- **Tarefas a cumprir**:
1. No texto sobre Zero Trust, o que esse conceito significa?
2. Cite fielmente o trecho do texto sobre Zero Trust que vai de "Revisando arquiteturas herdadas" até "atualização de ferramentas.".

Revisando arquiteturas herdadas
Organizações que cresceram organicamente ao longo de décadas carregam o peso de sistemas legados que nunca foram projetados com Zero Trust em mente. A transição de modelos baseados em perímetros para arquiteturas centradas em identidade exige mudanças culturais e tecnológicas simultâneas.
Zero Trust não significa ausência de confiança, mas verificação contínua a cada acesso, a cada tentativa de conectividade. Implementar esse conceito em ambientes com aplicações e redes herdadas representa uma transformação arquitetural completa, não apenas uma atualização de ferramentas.
A conscientização organizacional é um fator crítico. Controles de segurança relacionados à gestão de privilégio necessitam alinhamento entre áreas de negócio desde a concepção. Sem esse acordo inicial, qualquer implementação técnica enfrenta resistência operacional que compromete sua eficácia.

- **Itens de dados**:
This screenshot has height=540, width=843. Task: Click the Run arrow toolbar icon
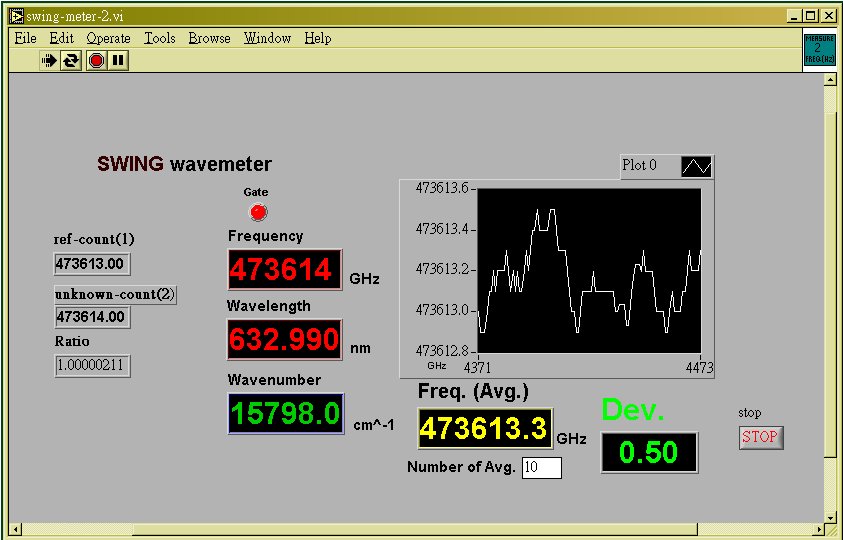point(49,61)
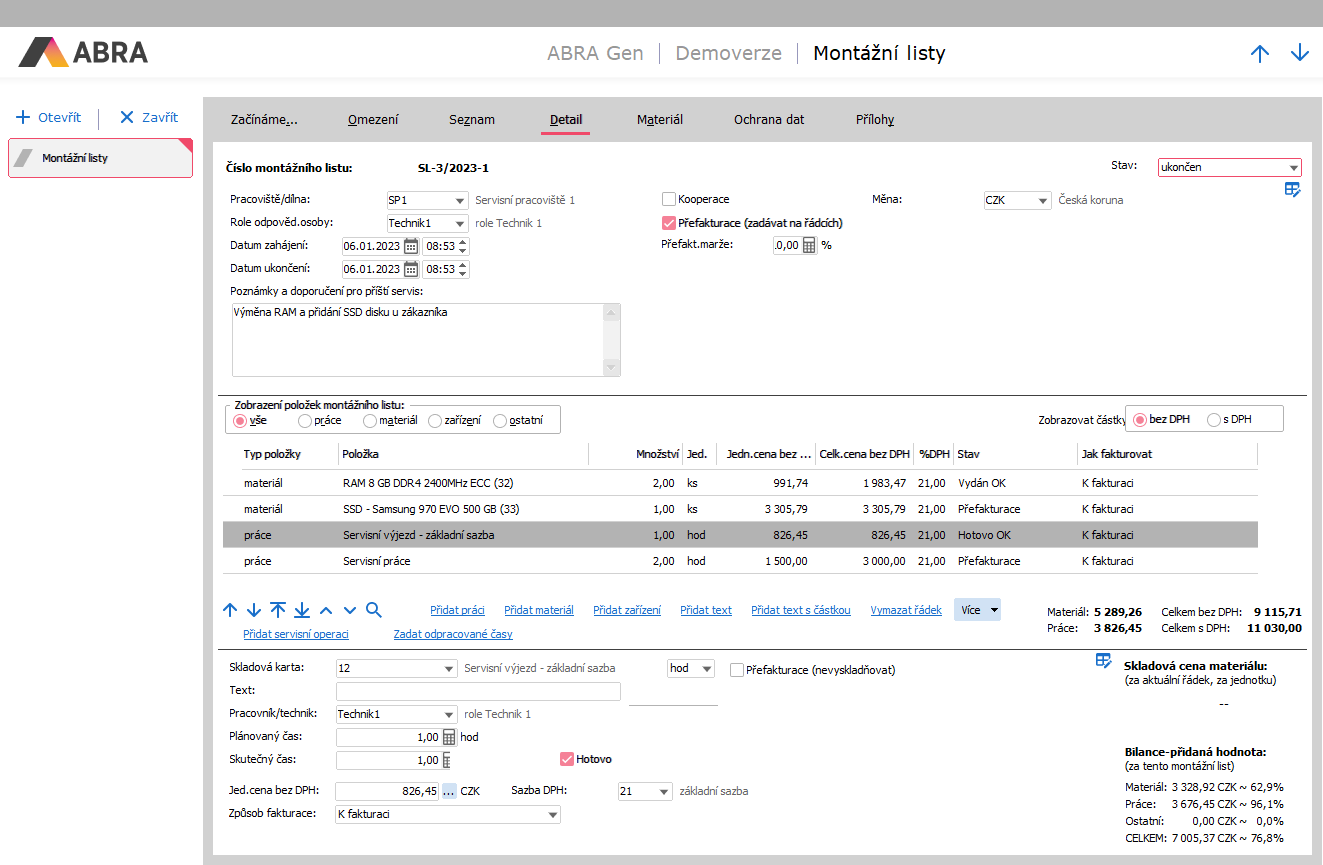Open the Seznam tab
The image size is (1323, 865).
pos(472,120)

- **Respostas**:
1. Verificação contínua a cada acesso, a cada tentativa de conectividade.

2.
Revisando arquiteturas herdadas
Organizações que cresceram organicamente ao longo de décadas carregam o peso de sistemas legados que nunca foram projetados com Zero Trust em mente. A transição de modelos baseados em perímetros para arquiteturas centradas em identidade exige mudanças culturais e tecnológicas simultâneas.
Zero Trust não significa ausência de confiança, mas verificação contínua a cada acesso, a cada tentativa de conectividade. Implementar esse conceito em ambientes com aplicações e redes herdadas representa uma transformação arquitetural completa, não apenas uma atualização de ferramentas.